» PROBLEM DETAILS
Each entry should be printed exactly, with its images omitted.

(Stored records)
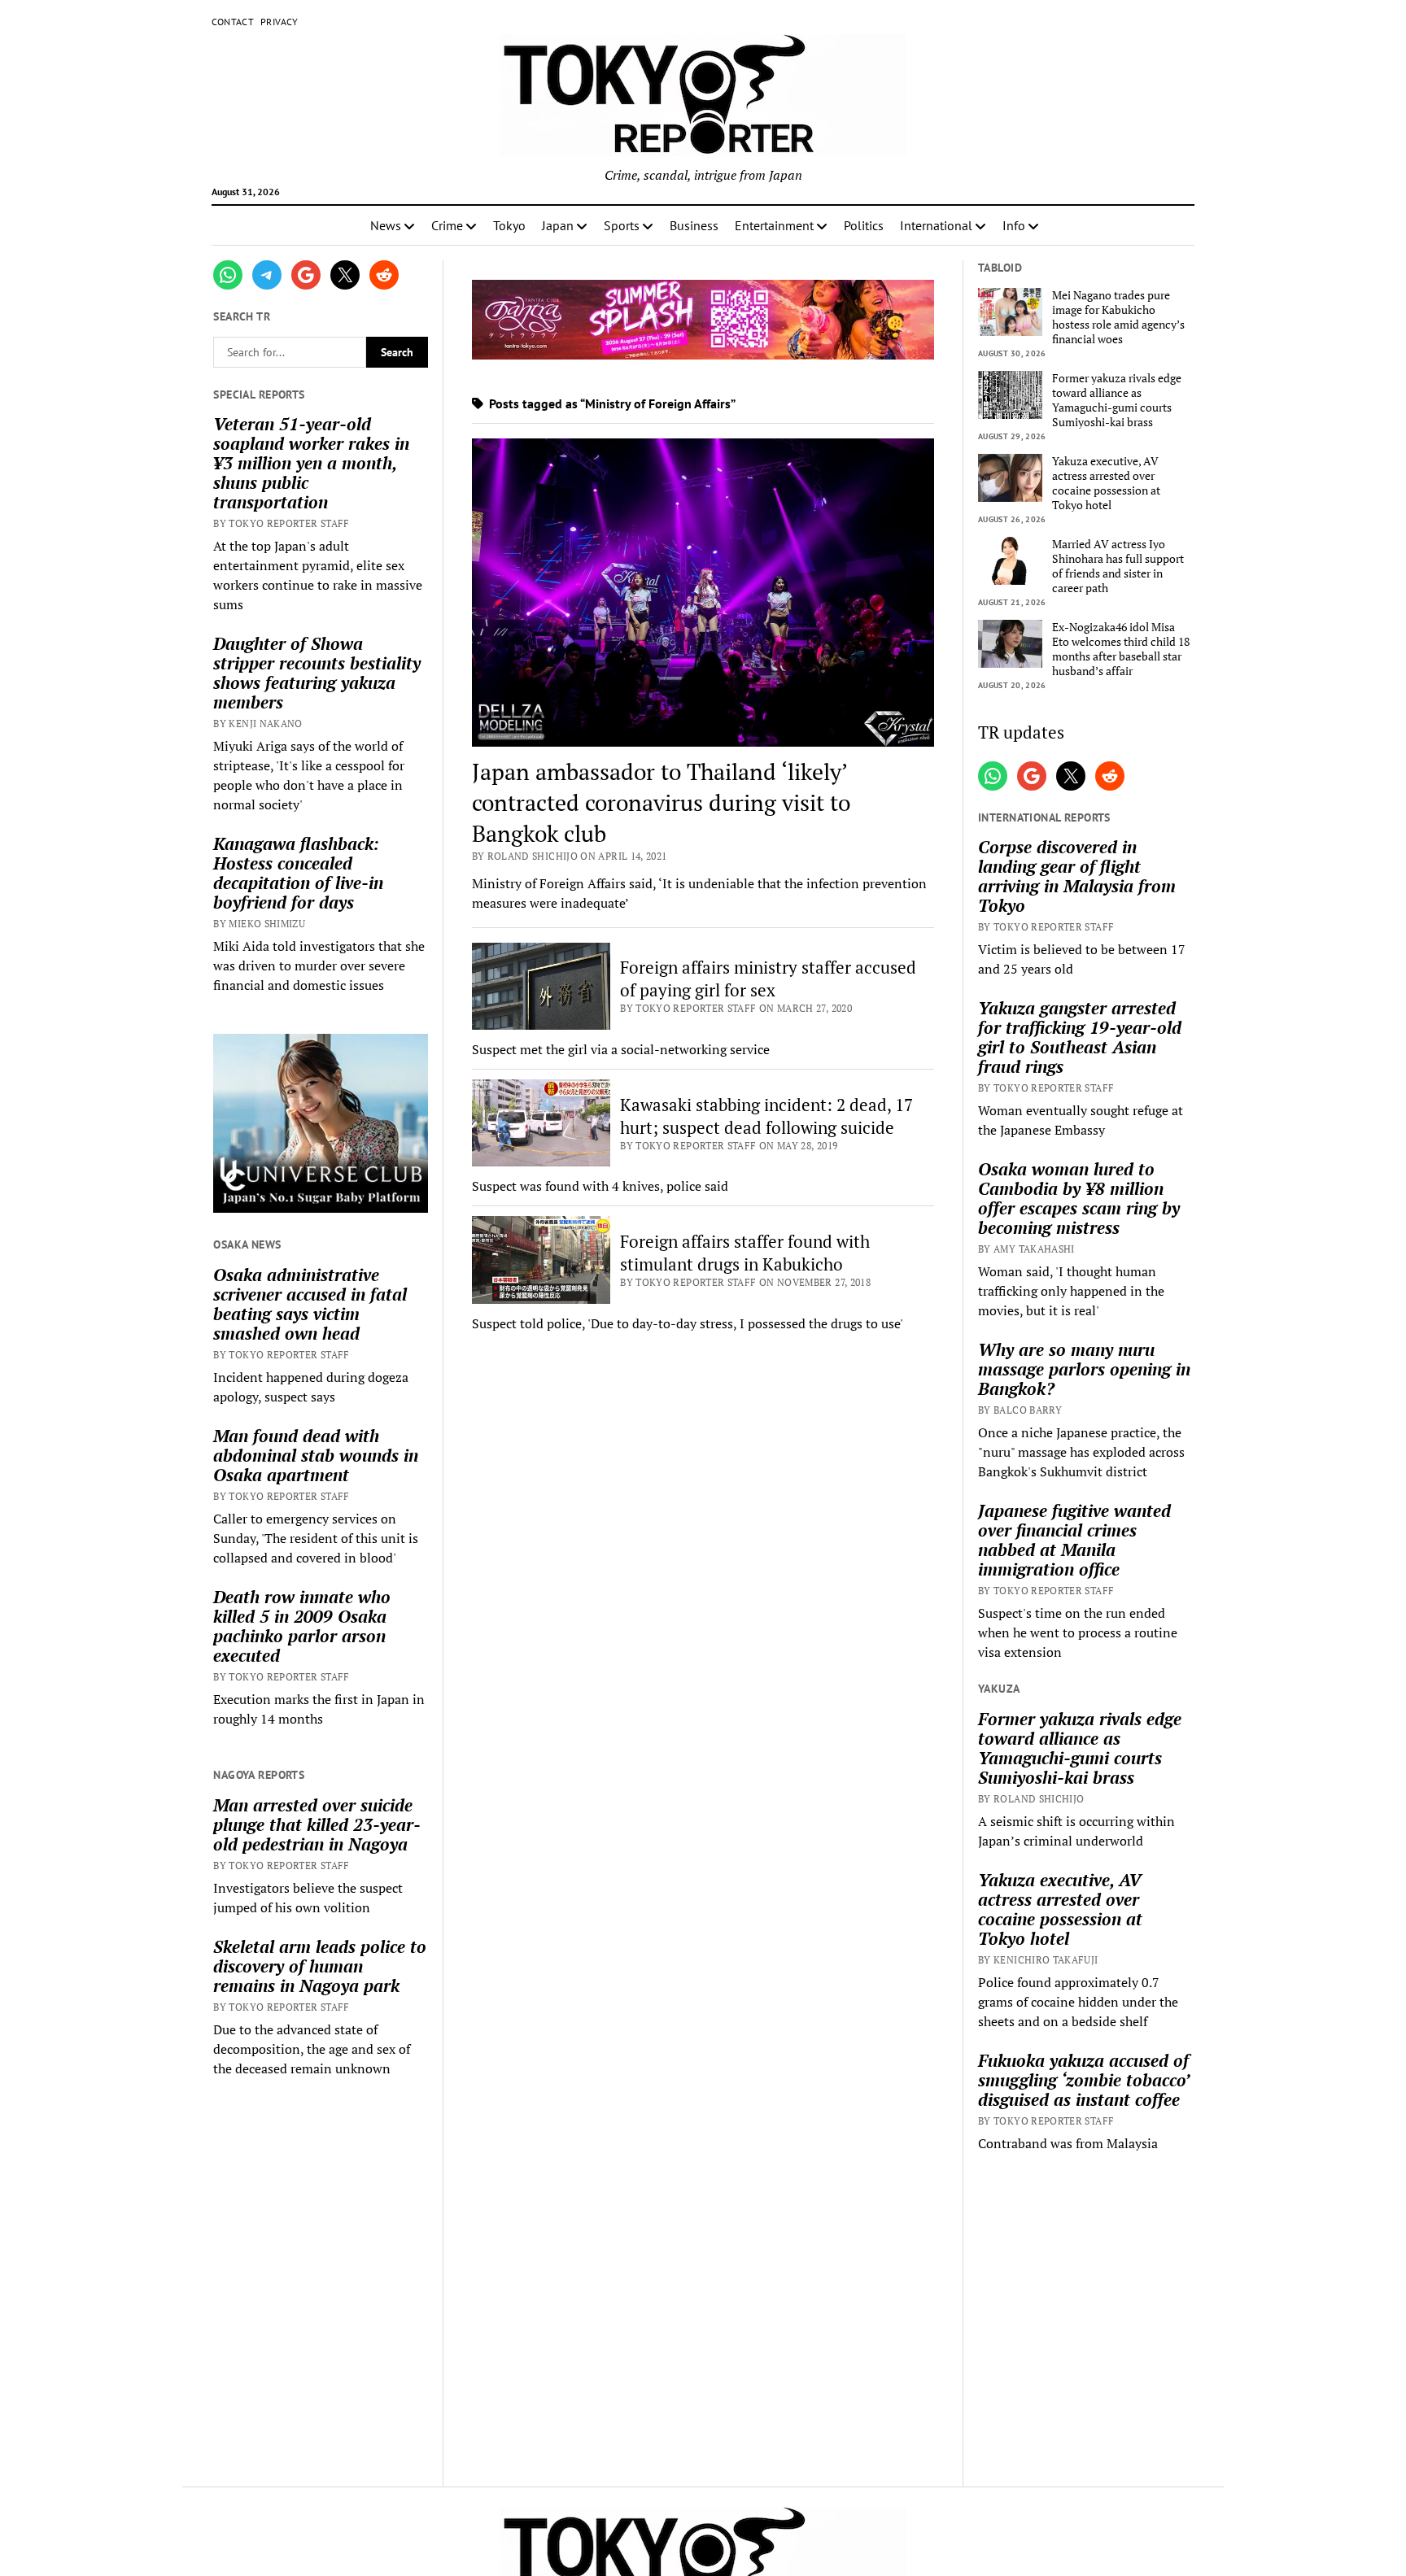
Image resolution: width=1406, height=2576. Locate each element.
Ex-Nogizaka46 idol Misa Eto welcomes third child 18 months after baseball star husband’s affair (1121, 649)
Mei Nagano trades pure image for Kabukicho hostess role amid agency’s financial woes (1118, 317)
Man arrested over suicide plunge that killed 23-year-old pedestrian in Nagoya (317, 1824)
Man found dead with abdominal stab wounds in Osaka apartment (315, 1455)
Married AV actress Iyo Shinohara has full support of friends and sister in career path (1118, 566)
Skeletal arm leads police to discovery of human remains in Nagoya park (319, 1966)
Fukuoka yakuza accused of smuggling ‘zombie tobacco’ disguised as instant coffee (1083, 2080)
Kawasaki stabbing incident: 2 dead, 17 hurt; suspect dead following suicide (766, 1116)
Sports (622, 225)
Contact (233, 21)
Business (694, 225)
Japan (558, 225)
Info (1013, 225)
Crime (447, 225)
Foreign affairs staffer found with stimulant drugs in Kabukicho (745, 1252)
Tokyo (509, 225)
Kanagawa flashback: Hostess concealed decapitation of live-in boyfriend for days (298, 873)
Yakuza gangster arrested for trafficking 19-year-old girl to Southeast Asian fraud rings (1079, 1037)
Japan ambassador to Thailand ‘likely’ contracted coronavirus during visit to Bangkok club (661, 802)
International (936, 225)
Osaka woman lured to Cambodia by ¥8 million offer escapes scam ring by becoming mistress (1079, 1198)
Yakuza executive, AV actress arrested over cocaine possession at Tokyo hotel (1106, 483)
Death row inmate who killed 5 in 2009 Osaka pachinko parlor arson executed (302, 1626)
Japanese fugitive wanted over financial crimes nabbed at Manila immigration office (1074, 1540)
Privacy (279, 21)
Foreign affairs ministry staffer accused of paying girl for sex (768, 978)
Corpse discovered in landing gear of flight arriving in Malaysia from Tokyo (1077, 876)
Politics (864, 225)
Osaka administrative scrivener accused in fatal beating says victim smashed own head (310, 1304)
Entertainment (774, 225)
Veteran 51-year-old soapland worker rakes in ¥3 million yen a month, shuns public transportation (311, 463)
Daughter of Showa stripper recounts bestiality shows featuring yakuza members (317, 673)
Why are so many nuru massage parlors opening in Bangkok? (1084, 1369)
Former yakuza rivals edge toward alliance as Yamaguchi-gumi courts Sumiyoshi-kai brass (1116, 400)
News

» RESULT FOR THIS EXERCISE
Image resolution: width=1406, height=2576. Locate each element.
Ex-Nogizaka46 idol Misa Eto welcomes third child 18 months after baseball star husband’s affair (1121, 649)
Mei Nagano trades pure image for Kabukicho hostess role amid agency’s financial woes (1118, 317)
Man arrested over suicide plunge that killed 23-year-old pedestrian in Nagoya (317, 1824)
Man found dead with abdominal stab wounds in Osaka apartment (315, 1455)
Married AV actress Iyo Shinohara has full support of friends and sister in career path (1118, 566)
Skeletal arm leads police to discovery of human remains in Nagoya park (319, 1966)
Fukuoka yakuza accused of smuggling ‘zombie tobacco’ disguised as instant coffee (1083, 2080)
Kawasaki stabbing incident: 2 dead, 17 hurt; suspect dead following suicide (766, 1116)
Sports (622, 225)
Contact (233, 21)
Business (694, 225)
Japan (558, 225)
Info (1013, 225)
Crime (447, 225)
Foreign affairs staffer found with stimulant drugs in Kabukicho (745, 1252)
Tokyo (509, 225)
Kanagawa flashback: Hostess concealed decapitation of live-in boyfriend for days (298, 873)
Yakuza gangster arrested for trafficking 19-year-old girl to Southeast Asian fraud rings (1079, 1037)
Japan ambassador to Thailand ‘likely’ contracted coronavirus during visit to Bangkok club (661, 802)
International (936, 225)
Osaka woman lured to Cambodia by ¥8 million offer escapes scam ring by becoming mistress (1079, 1198)
Yakuza executive, AV actress arrested over cocaine possession at Tokyo hotel (1106, 483)
Death row inmate who killed 5 in 2009 Osaka pachinko parlor arson executed (302, 1626)
Japanese fugitive wanted over financial crimes nabbed at Manila immigration office (1074, 1540)
Privacy (279, 21)
Foreign affairs ministry staffer accused of paying girl for sex (768, 978)
Corpse discovered in landing gear of flight arriving in Malaysia from Tokyo (1077, 876)
Politics (864, 225)
Osaka administrative scrivener accused in fatal beating says victim smashed own head (310, 1304)
Entertainment (774, 225)
Veteran 51-year-old soapland worker rakes in ¥3 million yen a month, shuns public transportation (311, 463)
Daughter of Showa stripper recounts bestiality shows featuring yakuza members (317, 673)
Why are so many nuru massage parlors opening in Bangkok? (1084, 1369)
Former yakuza rivals edge toward alliance as Yamaguchi-gumi courts Sumiyoshi-kai brass (1116, 400)
News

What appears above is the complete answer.